A new legislation on mining revenue sharing is not likely to be passed this year as Congress effectively stops session ahead of the May 2013 election, the speaker of the House said on Tuesday.
In an interview on the sidelines of the Mining Conference 2012, House Speaker Feliciano Belmonte said that lawmakers will not be able to act on the proposed amendments of the Mining Law, noting that they have yet to receive a draft bill from the interagency group.
“This session is fast going on a close. The taxation issue should be a priority bill, but I don’t believe we have the draft in our hands right now,” Belmonte said.
He said that he will follow up on the proposed bill with the Mining Industry Coordinating Council, the interagency committee tasked to come up with the concrete programs and legislation on mining reforms based on the provisions of Executive Order No.79.
“There is [still] time for the mining industry to submit their own paper and get their act together,” the speaker added.
Belmonte also said that the House of Representatives is focused on budget hearings and other “priority” legislations, particularly the sin tax law.
During his opening speech, Belmonte said the 15th Congress will consider the legislation of a progressive form of taxation for mining as a new revenue sharing scheme that will benefit all stakeholders, especially local governments that host mining projects.
“The suggestion for the adoption of a progressive form of taxation is worth considering.
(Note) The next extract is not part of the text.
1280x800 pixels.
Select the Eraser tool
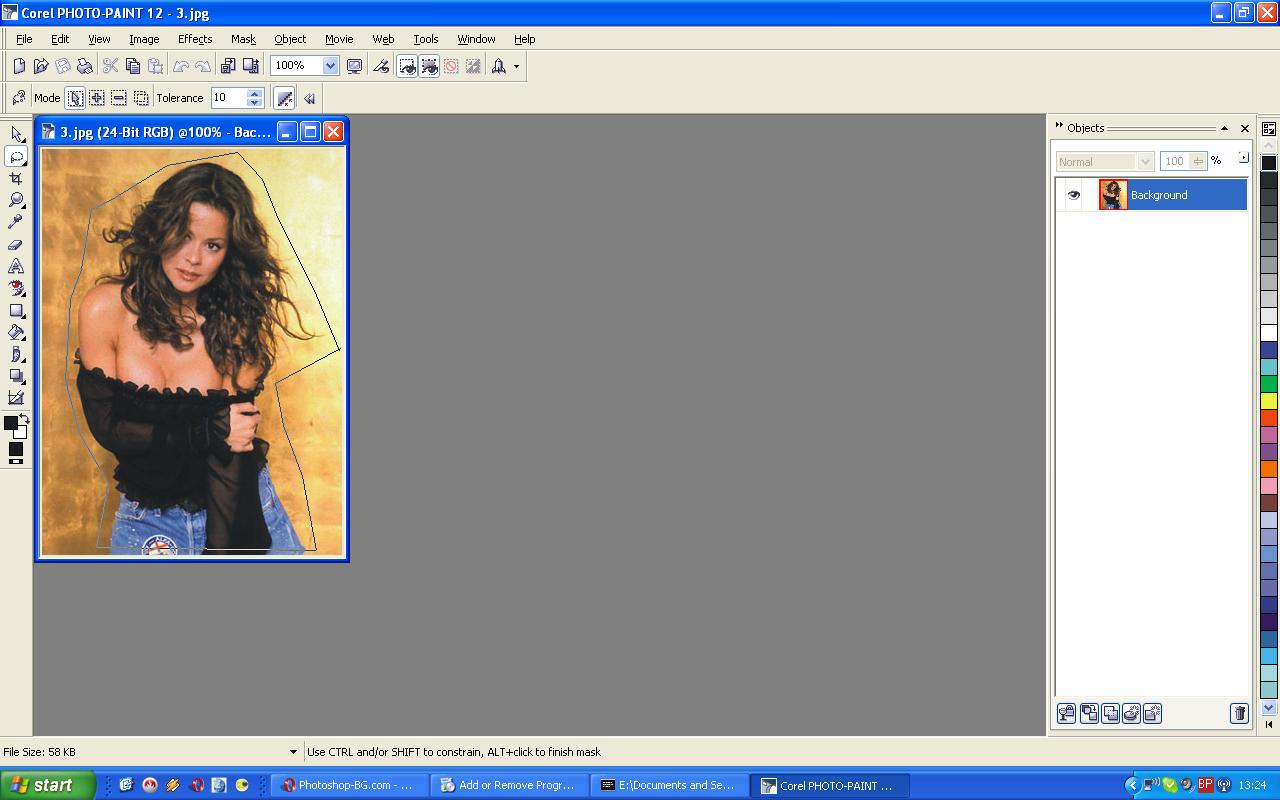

This system is based on profits and will allow government a higher share in mining revenues when profits achieved by mining firms are high,” he said.
Belmonte also stressed that all stakeholders in the sector should weigh the costs of mining against its benefits.
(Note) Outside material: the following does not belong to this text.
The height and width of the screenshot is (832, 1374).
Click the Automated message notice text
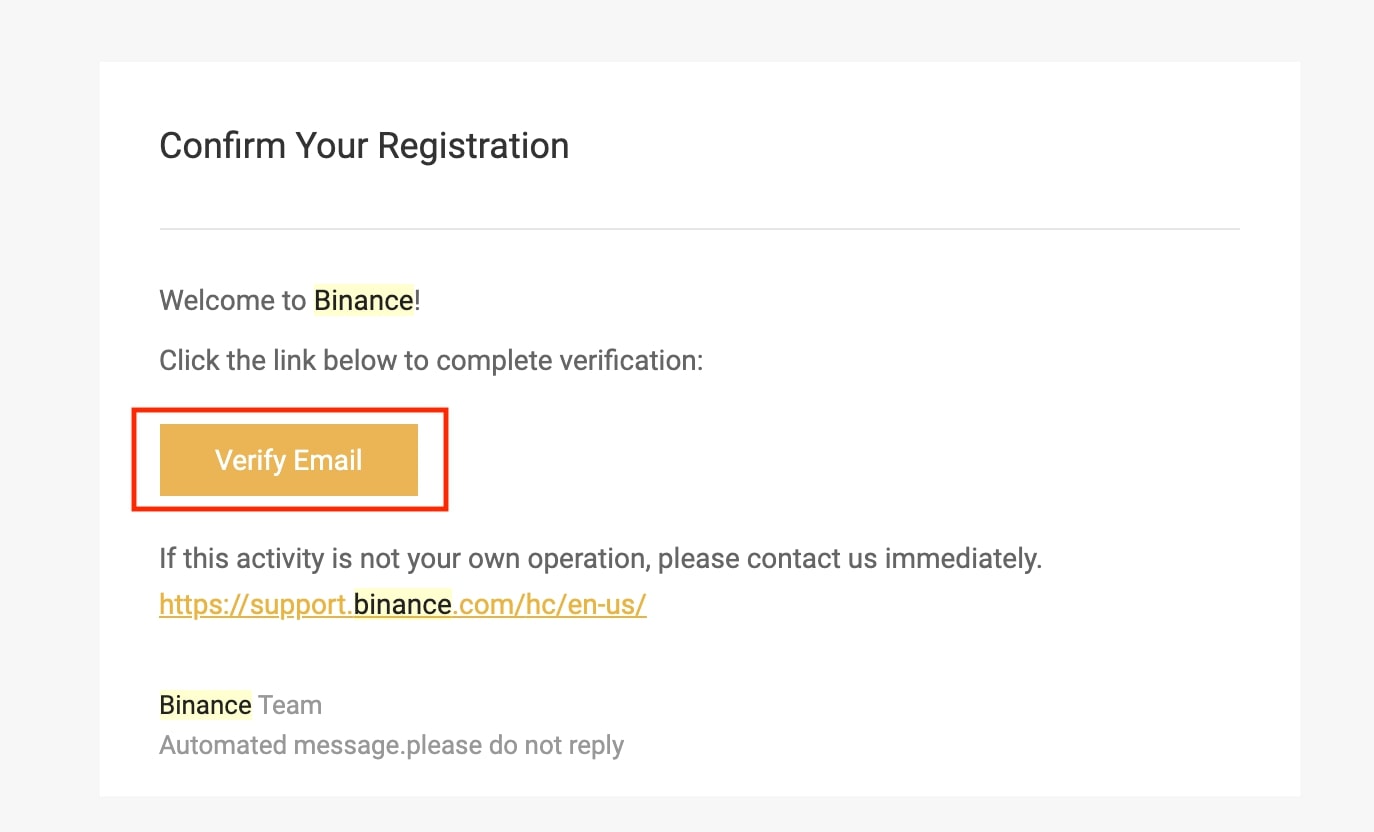(392, 745)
Aside from protection from possible health and environmental risks, stakeholders should also ensure that benefits from mining will go to local government units – adding that LGUs should receive their just share from the collections derived by the national government from mining taxes.
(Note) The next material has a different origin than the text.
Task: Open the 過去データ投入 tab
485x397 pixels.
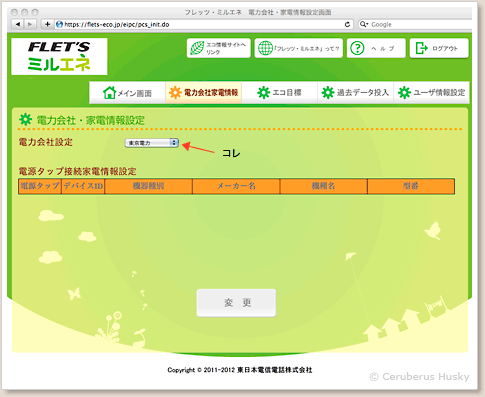Action: click(355, 92)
“Mining is essentially a local activity. While the benefits of mining may accrue to everyone, its negative effects such as health and environmental risks are borne mainly by the inhabitants in the mining site and its immediate environs,” he said.
Thus, while LGUs would logically want to be given just shares in the proceeds from mining activities in their localities, they also want to be assured that the welfare of their communities will not be sacrificed at the expense of development, Belmonte added.
Part of the proposed revenue sharing scheme is rationalizing fiscal incentives extended to mining companies and also applying rules equally to both small- and large-scale mining firms.
With the reforms in place, Belmonte expressed confidence that the Philippines can replicate the success of China and India, noting that right strategies should be pursued.
Both countries have large mining sectors that serve their domestic markets, employ millions of workers, and drove economic growth.
The GDP per capita in India and China grew at impressive annual rates of 3.7 percent and 8.5 percent, respectively during the 1990s, well above most other mining countries.
“The rapid growth of mineral production in China can possibly be attributed to a combination of long-term central planning and the dynamic forces created by themarket economic approach of each mining enterprise,” Belmonte said.
“Meanwhile, India is an example of a country with a large and well-developed state sector in the mining industry,” he added.